Should you purchase a Chromebook?
In a world of Windows vs. MacOS vs. Chrome OS, Chromebooks are seemingly the new kids on the block. The platform is the newest of the three and designed to be lightweight and web-first. Are they good enough to buy? Some students may fall in love while others may not. Are they right for you? That depends mostly on what you have now at the software you have installed.
While MacOS and Windows are full-featured operating systems, Chromebooks ship with Chrome OS, a platform based on the Chrome web browser. If you can do almost everything you need within Chrome, then a Chromebook will certainly work. If you rely on applications like Adobe Photoshop or iTunes, then a Chromebook shouldn’t be your primary machine.
However, here’s one thing to consider: Modern Chromebooks can run Android applications. Not all Android apps are fully optimized for the screen size or a desktop-style input, however, but in a pinch, they might be able to help you accomplish what you need. Otherwise, you can also check out some of the extensions available in the Chrome Web Store that can expand upon the abilities of your Chromebook.
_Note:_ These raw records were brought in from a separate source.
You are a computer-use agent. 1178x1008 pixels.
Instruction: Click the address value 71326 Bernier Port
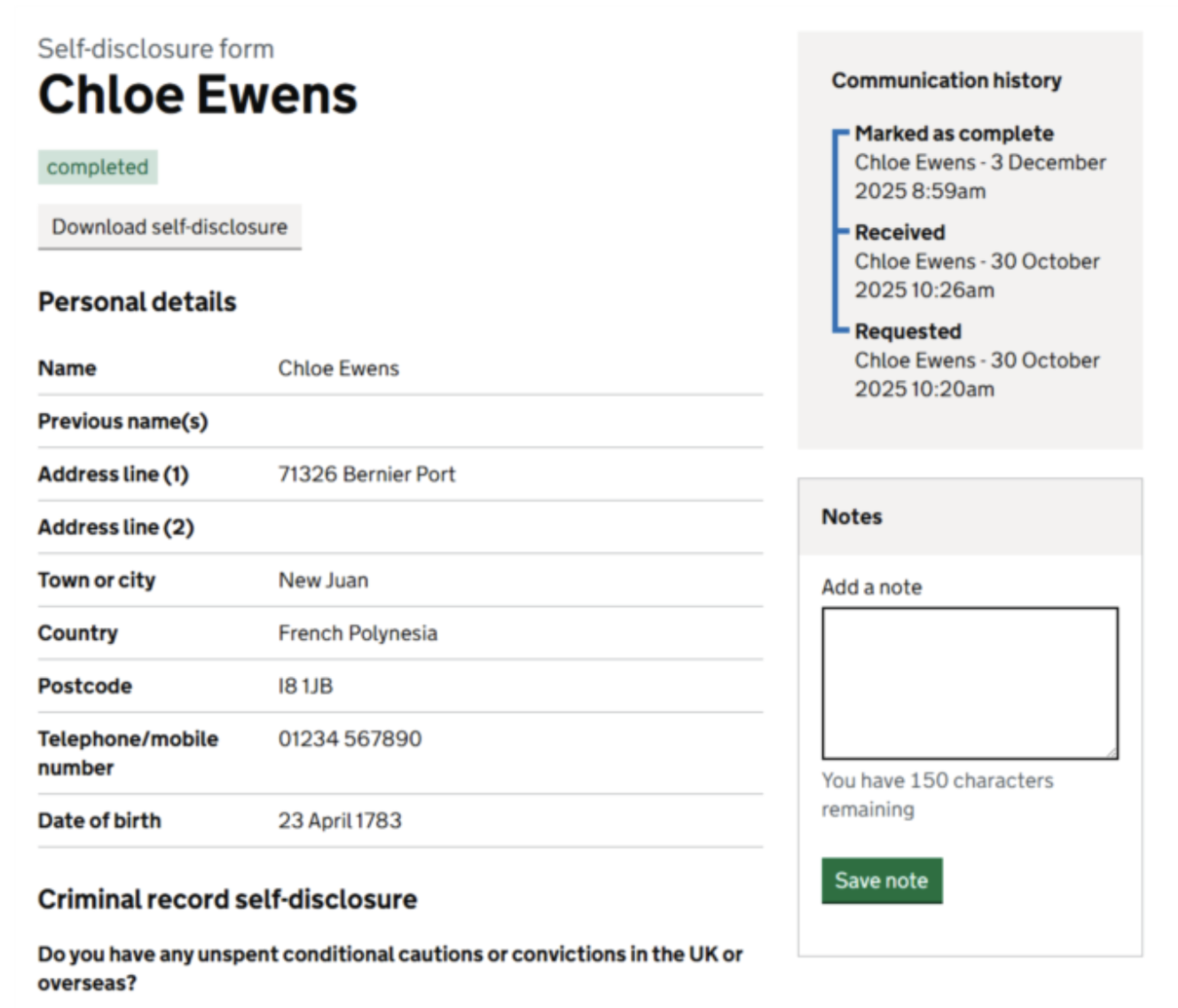point(366,475)
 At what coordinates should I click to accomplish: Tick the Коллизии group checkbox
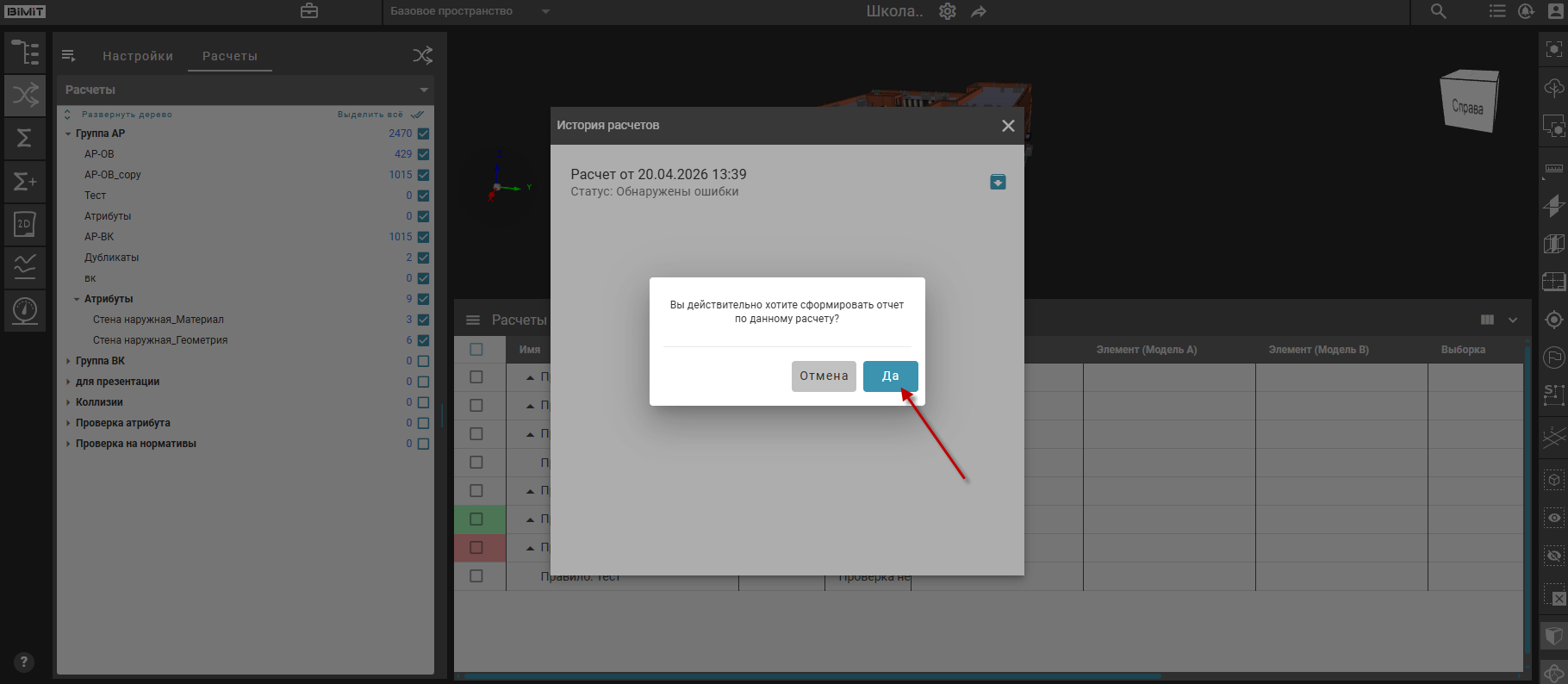[423, 402]
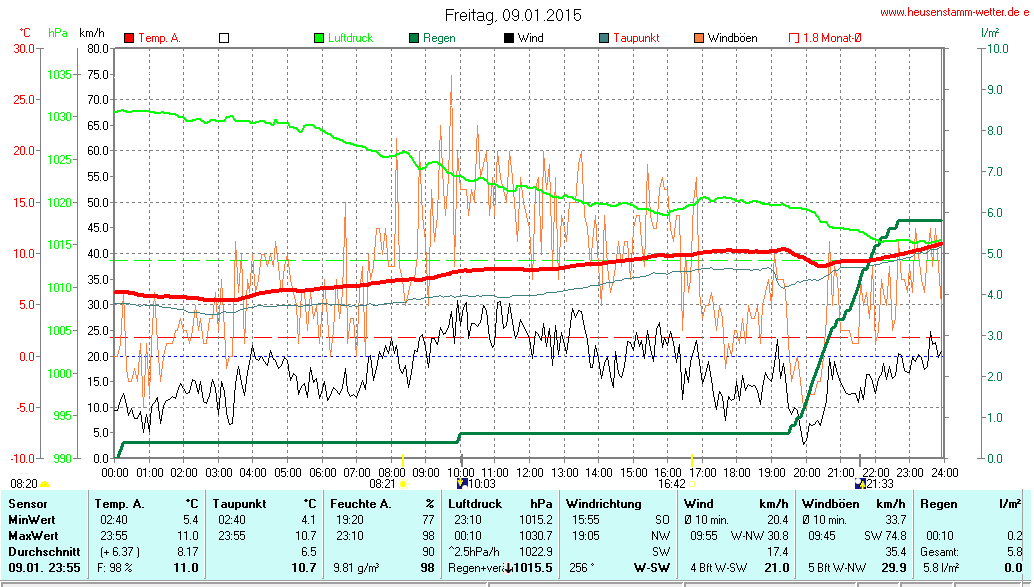Toggle the 1.8 Monat-Ø legend box
This screenshot has height=587, width=1034.
tap(794, 38)
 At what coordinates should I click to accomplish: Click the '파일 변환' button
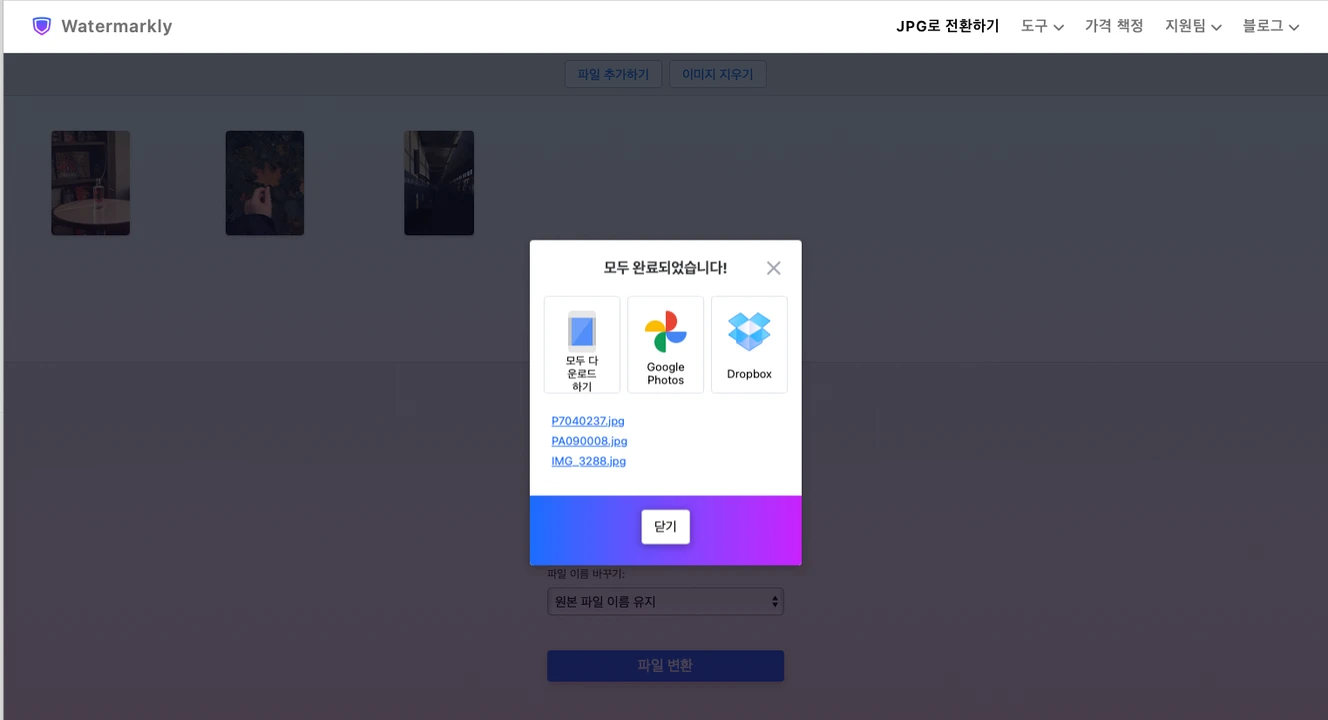[665, 665]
Most modern Chromebooks now support Linux too. While still labeled as “beta,” this feature allows Chromebook owners to install traditional Linux software, like GIMP and even Steam. The drawback here is that many student-focused models have very little storage space, so students may be forced to rely on Android apps anyway.
So, in a nutshell, you can run web apps, Android apps, and Linux desktop software on most Chromebooks. You just need to find Linux- and Android-based versions of the programs and apps you use or find close alternatives if you’re planning to run away from Microsoft or Apple.
Take a test drive
If you are still not sure if a Chromebook is right for you, go to a local retailer, like Best Buy or Walmart, and take a test drive. It’s the best way to get the Chromebook experience without blindly making a purchase on faith and research alone.
Also, be sure to purchase any Chromebook from a trusted website or retailer that offers a return policy. During the return period, you can get a better feel for Chrome OS and everything it can and cannot do — more so than taking a quick test drive at a local retailer.
If worst comes to worst, you can easily return the Chromebook if it fails to meet your expectations.